§ **Exercise details**
Please reproduce the entries below exactly from the line with "Task: Insert the" through their last line, leaving out any pictures.

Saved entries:
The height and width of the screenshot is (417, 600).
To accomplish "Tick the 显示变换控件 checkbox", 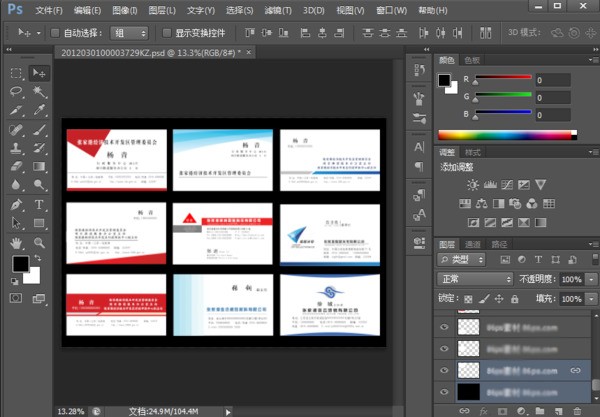I will click(x=167, y=32).
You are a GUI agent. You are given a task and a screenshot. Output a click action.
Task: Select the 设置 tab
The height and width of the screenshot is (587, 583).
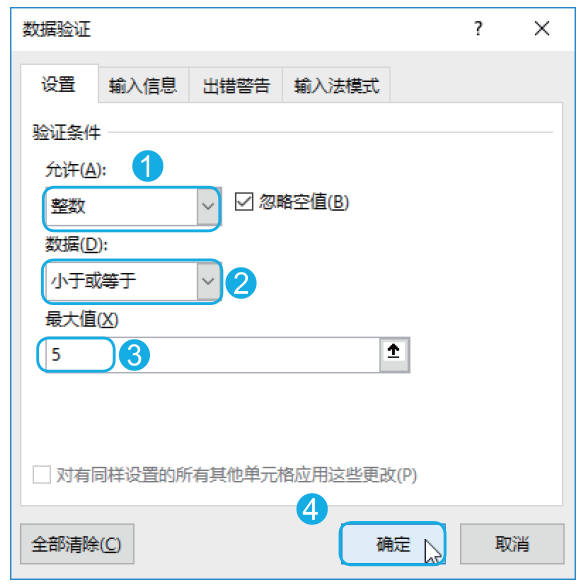tap(59, 85)
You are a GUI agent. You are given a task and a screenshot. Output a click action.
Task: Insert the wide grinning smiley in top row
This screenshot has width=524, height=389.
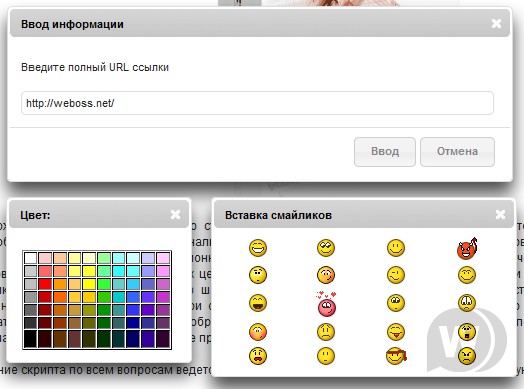point(258,248)
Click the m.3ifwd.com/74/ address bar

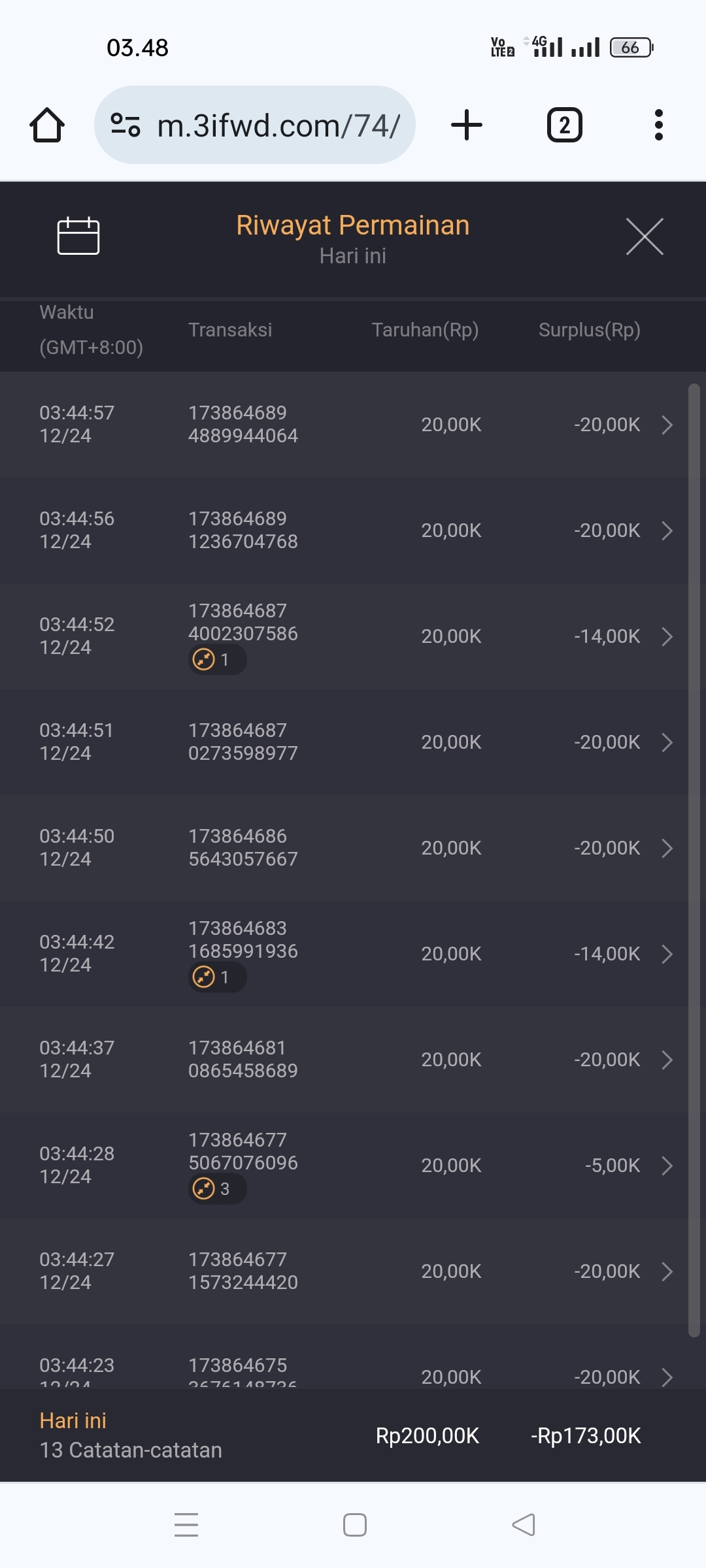278,125
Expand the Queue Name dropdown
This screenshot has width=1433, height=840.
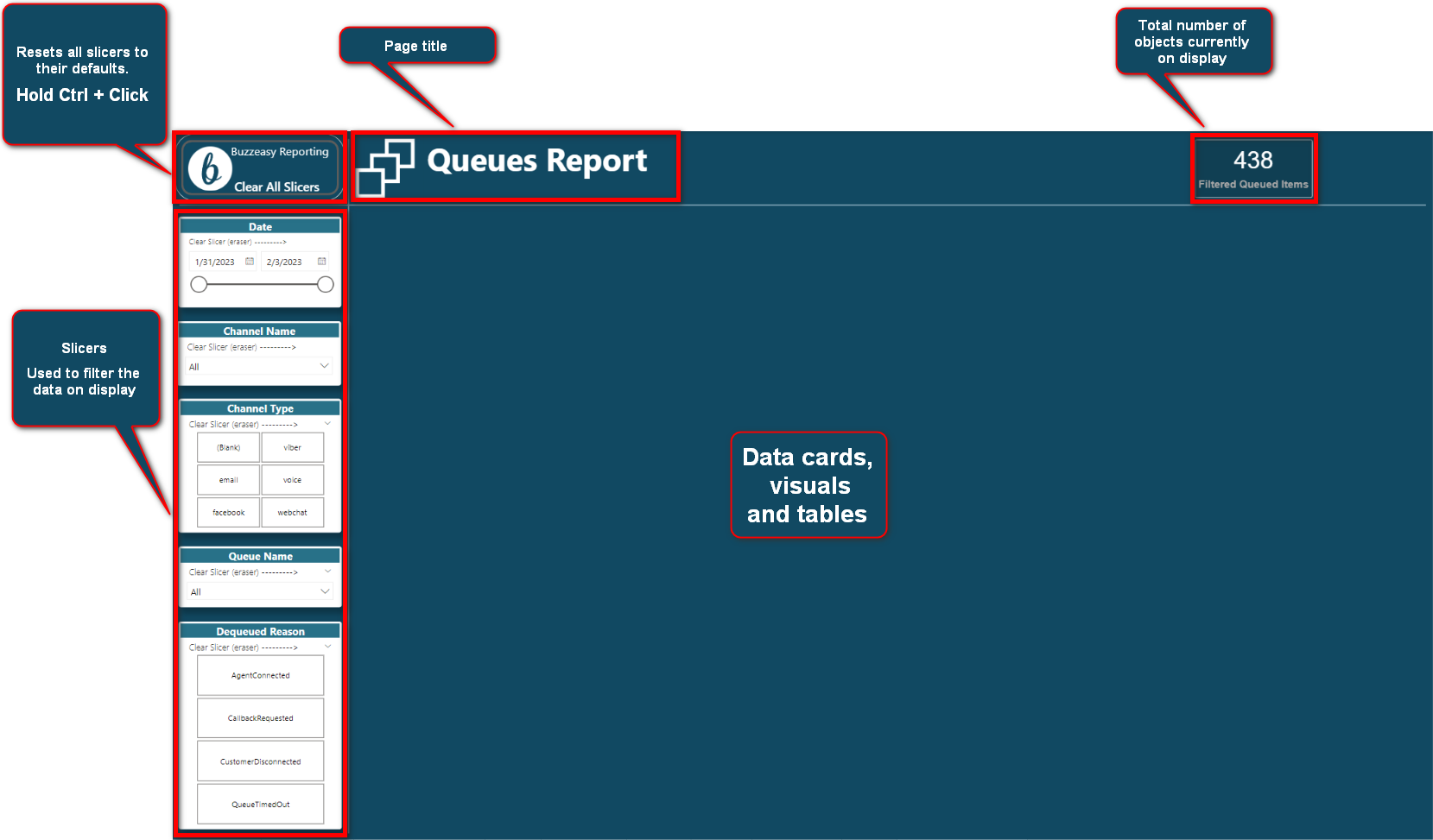click(x=325, y=591)
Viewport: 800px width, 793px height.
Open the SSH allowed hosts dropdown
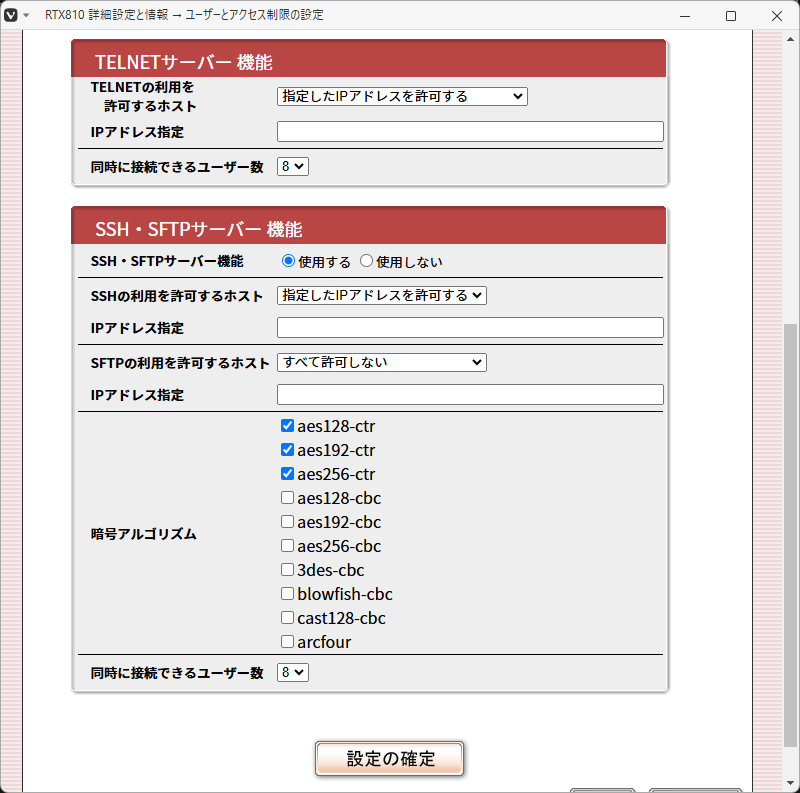pyautogui.click(x=382, y=295)
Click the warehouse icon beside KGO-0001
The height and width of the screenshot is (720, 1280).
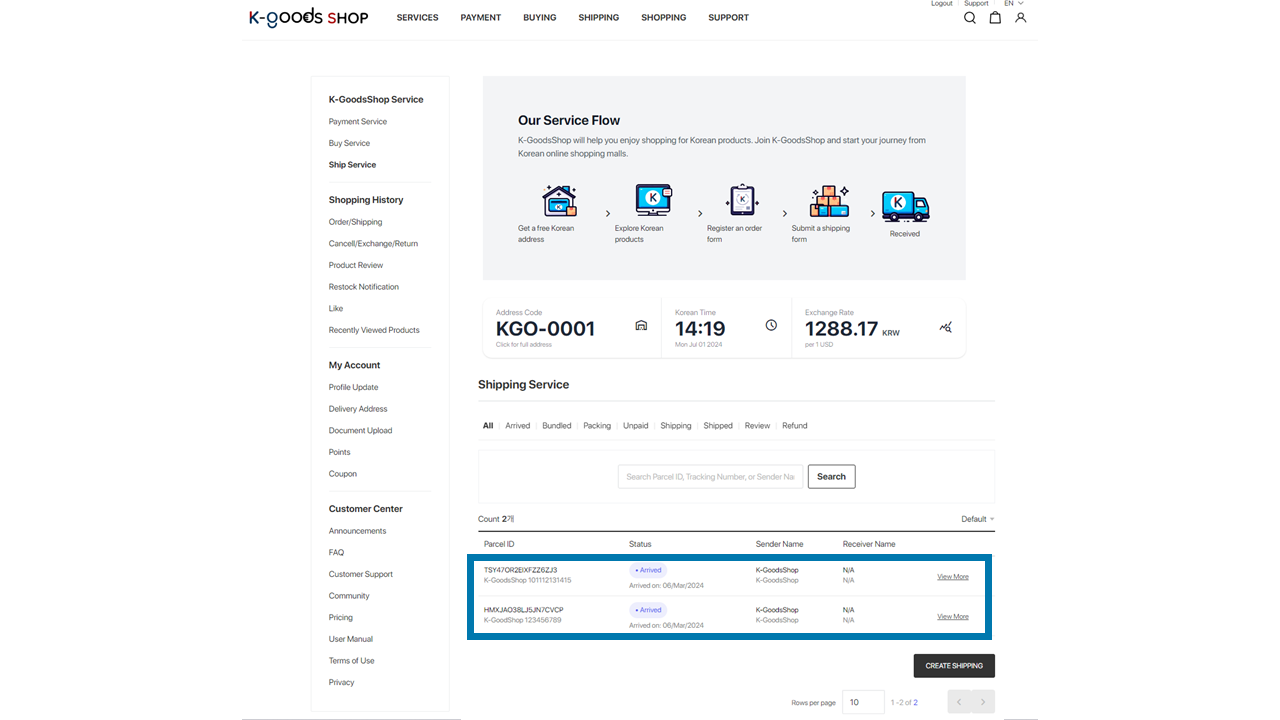tap(641, 326)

§ **Task output**
Task: Insert the wide grinning smiley in top row
This screenshot has width=524, height=389.
point(258,248)
Click the m.3ifwd.com/74/ address bar

278,125
Expand the Queue Name dropdown
This screenshot has width=1433, height=840.
click(x=325, y=591)
Viewport: 800px width, 793px height.
Open the SSH allowed hosts dropdown
pyautogui.click(x=382, y=295)
Click the warehouse icon beside KGO-0001
The height and width of the screenshot is (720, 1280).
tap(641, 326)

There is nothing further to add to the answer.